• _Exercise prompt_:
Examine the entries and show every line in which the word "Start" is found.

• _Records provided_:

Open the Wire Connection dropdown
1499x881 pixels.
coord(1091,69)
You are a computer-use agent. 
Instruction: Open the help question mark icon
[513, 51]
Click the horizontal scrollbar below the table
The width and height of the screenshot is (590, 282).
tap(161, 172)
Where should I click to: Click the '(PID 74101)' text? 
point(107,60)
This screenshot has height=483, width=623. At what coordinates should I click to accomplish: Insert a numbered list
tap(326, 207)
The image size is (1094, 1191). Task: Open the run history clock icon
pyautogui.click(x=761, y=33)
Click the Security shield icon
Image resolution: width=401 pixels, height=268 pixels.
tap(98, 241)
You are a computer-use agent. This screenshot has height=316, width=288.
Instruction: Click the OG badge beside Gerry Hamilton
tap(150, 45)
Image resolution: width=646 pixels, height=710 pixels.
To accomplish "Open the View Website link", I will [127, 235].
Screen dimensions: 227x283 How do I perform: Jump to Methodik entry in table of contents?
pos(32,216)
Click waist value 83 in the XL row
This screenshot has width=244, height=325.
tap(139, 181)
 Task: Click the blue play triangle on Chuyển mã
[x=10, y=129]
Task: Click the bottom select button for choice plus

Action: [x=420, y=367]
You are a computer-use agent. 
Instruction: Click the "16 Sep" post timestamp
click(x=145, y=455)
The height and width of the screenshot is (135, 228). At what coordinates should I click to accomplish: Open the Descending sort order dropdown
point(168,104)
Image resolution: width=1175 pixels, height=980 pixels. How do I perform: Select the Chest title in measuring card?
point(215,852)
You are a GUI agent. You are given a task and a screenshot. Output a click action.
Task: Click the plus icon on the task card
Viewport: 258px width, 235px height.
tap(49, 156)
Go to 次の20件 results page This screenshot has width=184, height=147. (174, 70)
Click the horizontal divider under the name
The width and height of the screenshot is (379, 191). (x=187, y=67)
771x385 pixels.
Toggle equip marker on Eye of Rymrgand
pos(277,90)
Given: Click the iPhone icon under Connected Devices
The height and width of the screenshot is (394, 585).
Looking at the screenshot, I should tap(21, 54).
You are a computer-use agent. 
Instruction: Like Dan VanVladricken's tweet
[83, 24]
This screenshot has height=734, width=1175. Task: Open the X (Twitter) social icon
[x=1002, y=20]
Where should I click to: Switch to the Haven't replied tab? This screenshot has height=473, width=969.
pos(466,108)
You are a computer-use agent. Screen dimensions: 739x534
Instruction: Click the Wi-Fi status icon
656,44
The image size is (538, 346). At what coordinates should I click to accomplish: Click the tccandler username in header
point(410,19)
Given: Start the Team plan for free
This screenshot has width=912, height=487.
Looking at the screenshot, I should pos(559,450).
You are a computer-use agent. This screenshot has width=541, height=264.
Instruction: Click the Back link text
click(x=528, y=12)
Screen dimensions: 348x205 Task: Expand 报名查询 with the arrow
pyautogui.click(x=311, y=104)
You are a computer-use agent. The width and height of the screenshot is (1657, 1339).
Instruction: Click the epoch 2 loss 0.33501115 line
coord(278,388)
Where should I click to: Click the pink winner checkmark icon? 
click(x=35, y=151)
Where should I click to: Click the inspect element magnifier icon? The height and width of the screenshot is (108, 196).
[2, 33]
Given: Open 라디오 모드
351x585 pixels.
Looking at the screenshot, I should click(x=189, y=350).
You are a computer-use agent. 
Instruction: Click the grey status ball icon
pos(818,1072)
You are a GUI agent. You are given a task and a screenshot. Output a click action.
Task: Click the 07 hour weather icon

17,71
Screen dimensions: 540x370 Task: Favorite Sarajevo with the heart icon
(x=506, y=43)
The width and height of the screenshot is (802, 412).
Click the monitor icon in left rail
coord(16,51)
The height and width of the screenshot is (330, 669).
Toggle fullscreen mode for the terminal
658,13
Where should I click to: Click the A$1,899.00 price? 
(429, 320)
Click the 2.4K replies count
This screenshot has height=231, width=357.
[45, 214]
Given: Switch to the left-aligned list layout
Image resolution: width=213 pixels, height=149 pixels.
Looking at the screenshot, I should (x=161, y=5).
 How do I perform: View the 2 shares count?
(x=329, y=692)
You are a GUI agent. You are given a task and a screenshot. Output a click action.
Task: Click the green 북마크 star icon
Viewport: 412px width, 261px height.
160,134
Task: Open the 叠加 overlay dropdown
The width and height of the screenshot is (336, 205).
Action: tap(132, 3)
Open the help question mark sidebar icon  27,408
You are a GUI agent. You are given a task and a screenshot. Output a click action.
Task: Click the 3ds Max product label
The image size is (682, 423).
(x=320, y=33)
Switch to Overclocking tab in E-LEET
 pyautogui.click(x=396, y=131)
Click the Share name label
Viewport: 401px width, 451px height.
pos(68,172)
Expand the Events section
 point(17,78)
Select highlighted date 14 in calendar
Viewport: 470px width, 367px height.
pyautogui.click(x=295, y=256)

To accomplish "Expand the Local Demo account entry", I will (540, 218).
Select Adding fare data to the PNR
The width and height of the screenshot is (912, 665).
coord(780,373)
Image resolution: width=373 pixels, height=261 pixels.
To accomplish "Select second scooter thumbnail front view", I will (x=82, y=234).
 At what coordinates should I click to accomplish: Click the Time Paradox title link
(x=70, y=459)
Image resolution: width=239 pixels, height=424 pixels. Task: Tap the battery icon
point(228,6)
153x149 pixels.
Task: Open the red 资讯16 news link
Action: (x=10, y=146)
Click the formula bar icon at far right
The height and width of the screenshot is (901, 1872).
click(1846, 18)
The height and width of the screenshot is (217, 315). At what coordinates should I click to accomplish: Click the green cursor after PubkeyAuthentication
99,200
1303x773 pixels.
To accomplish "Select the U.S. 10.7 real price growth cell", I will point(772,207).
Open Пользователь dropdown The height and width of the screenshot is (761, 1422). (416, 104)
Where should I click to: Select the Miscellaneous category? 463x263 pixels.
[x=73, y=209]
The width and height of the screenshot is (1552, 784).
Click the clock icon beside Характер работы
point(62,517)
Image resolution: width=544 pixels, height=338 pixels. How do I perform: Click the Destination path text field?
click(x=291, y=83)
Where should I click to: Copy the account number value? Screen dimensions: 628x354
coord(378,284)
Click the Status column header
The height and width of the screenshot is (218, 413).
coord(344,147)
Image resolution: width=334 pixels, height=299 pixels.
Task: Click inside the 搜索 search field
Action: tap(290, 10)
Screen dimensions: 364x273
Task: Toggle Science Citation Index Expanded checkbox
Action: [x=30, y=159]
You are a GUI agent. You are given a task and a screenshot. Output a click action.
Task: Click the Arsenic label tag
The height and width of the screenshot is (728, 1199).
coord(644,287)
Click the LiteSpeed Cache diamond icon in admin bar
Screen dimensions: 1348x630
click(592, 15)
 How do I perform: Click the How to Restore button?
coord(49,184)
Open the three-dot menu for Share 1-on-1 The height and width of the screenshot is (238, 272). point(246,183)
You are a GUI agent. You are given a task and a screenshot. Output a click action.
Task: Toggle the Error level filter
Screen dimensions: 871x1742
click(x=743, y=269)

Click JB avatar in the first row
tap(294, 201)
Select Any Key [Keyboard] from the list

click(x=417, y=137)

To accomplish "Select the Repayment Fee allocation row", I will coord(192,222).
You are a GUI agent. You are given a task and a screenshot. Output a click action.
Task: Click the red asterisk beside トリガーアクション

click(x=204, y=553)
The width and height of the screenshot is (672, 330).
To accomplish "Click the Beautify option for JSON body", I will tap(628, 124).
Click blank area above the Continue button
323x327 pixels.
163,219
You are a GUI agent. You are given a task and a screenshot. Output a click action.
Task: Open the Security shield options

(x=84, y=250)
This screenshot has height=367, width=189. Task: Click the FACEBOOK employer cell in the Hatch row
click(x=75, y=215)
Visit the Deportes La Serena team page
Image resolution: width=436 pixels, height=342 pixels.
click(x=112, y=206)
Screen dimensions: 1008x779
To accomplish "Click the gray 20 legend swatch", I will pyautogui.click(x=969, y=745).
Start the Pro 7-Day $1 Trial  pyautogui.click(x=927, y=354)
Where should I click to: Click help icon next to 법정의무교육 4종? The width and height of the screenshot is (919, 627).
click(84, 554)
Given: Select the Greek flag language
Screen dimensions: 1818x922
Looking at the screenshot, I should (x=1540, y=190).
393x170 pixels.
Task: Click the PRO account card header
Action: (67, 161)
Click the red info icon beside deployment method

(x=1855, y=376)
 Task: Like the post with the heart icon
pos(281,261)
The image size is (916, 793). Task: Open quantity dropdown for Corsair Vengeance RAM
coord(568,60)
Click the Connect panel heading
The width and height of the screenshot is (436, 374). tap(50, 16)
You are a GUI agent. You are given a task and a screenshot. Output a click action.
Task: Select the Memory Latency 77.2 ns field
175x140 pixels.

• _Task solution_:
Given: Start the Team plan for free
Start the Pro 7-Day $1 Trial  pyautogui.click(x=927, y=354)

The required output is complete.